『4 ソラ』


お腹がいっぱいだというのはとても幸せなことであるが、食べすぎは体に良くない。

「冬野先輩、めっちゃ食いますねぇ。俺の倍ぐらい食べてんじゃないですか?」

同じ部署の後輩が感心したように俺の前にある豚の生姜焼き定食とうどんとから揚げとサラダが綺麗に平らげられた空の皿を見ている。

昼真っ只中の定食屋。二人掛けのテーブルにこんなに皿を載せている連中は他に居ない。

実は食べすぎで苦しいのだが、後輩があまりにも「そんなにいっぱい食えちゃう先輩尊敬っす」という曇りのない視線で見つめるのでついつい見栄をはってしまう。

「そっちが小食なんだよ。男たるもの大盛りカレーとサラダだけじゃなくてスープと杏仁豆腐もプラスくらい食ってみろ」
「杏仁豆腐は女の子っぽいけど男ですか」
「男だ」
「はぁ」

無理した割に不毛な会話だ。

「そろそろ行こうか」

不毛な会話を終わりにしたいのと、いい加減立たないと苦しいのとで、俺は後輩に声をかけた。

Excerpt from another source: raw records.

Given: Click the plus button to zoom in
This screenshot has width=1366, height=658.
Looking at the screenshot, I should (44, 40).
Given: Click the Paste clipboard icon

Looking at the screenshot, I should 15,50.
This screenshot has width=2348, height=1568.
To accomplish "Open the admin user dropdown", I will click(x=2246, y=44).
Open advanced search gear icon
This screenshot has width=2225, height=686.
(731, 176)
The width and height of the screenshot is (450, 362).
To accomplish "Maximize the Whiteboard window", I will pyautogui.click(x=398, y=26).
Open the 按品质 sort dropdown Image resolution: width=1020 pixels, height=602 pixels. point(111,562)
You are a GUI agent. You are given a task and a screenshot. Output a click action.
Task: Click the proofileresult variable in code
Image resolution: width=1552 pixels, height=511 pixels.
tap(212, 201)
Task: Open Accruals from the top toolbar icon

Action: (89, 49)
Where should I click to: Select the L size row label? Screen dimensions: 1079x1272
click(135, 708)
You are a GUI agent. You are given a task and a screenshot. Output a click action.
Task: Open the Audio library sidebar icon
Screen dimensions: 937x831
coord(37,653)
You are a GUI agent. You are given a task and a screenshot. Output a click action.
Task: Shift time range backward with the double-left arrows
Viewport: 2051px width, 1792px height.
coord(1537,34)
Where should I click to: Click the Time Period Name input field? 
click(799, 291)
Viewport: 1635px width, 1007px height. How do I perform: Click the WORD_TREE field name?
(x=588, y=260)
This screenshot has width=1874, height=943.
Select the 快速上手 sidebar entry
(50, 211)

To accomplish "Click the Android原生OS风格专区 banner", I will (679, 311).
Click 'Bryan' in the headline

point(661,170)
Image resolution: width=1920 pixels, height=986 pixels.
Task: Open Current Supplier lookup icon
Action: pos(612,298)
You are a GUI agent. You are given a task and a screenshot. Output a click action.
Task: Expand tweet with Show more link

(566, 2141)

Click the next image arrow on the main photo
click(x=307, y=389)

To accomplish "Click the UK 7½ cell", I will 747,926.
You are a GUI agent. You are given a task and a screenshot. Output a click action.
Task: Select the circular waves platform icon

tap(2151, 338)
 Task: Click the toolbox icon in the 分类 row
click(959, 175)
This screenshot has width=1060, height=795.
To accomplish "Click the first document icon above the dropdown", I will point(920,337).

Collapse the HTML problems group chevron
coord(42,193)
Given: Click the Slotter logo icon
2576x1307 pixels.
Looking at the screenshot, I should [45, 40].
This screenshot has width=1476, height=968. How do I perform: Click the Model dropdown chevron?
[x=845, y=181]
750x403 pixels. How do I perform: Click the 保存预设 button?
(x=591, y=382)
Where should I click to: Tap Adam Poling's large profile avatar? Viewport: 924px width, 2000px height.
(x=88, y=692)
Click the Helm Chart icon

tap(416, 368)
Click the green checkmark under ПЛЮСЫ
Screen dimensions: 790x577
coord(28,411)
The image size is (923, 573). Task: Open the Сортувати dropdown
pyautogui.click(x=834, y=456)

後輩は、はい、と素直にそれに従いながらも、先輩、メニューに杏仁豆腐ないっすよ、とまだその会話を引きずろうとしていたので聞こえないふりをした。

店の外に出る。俺は後輩を振り返って言った。

「俺、今から本屋寄って行くけど、お前どうする?先戻る?」
「あ、俺もヤンジャン買いたいんでお供するっす」

俺たちは並んで歩き、ハルの勤めている本屋に向かう。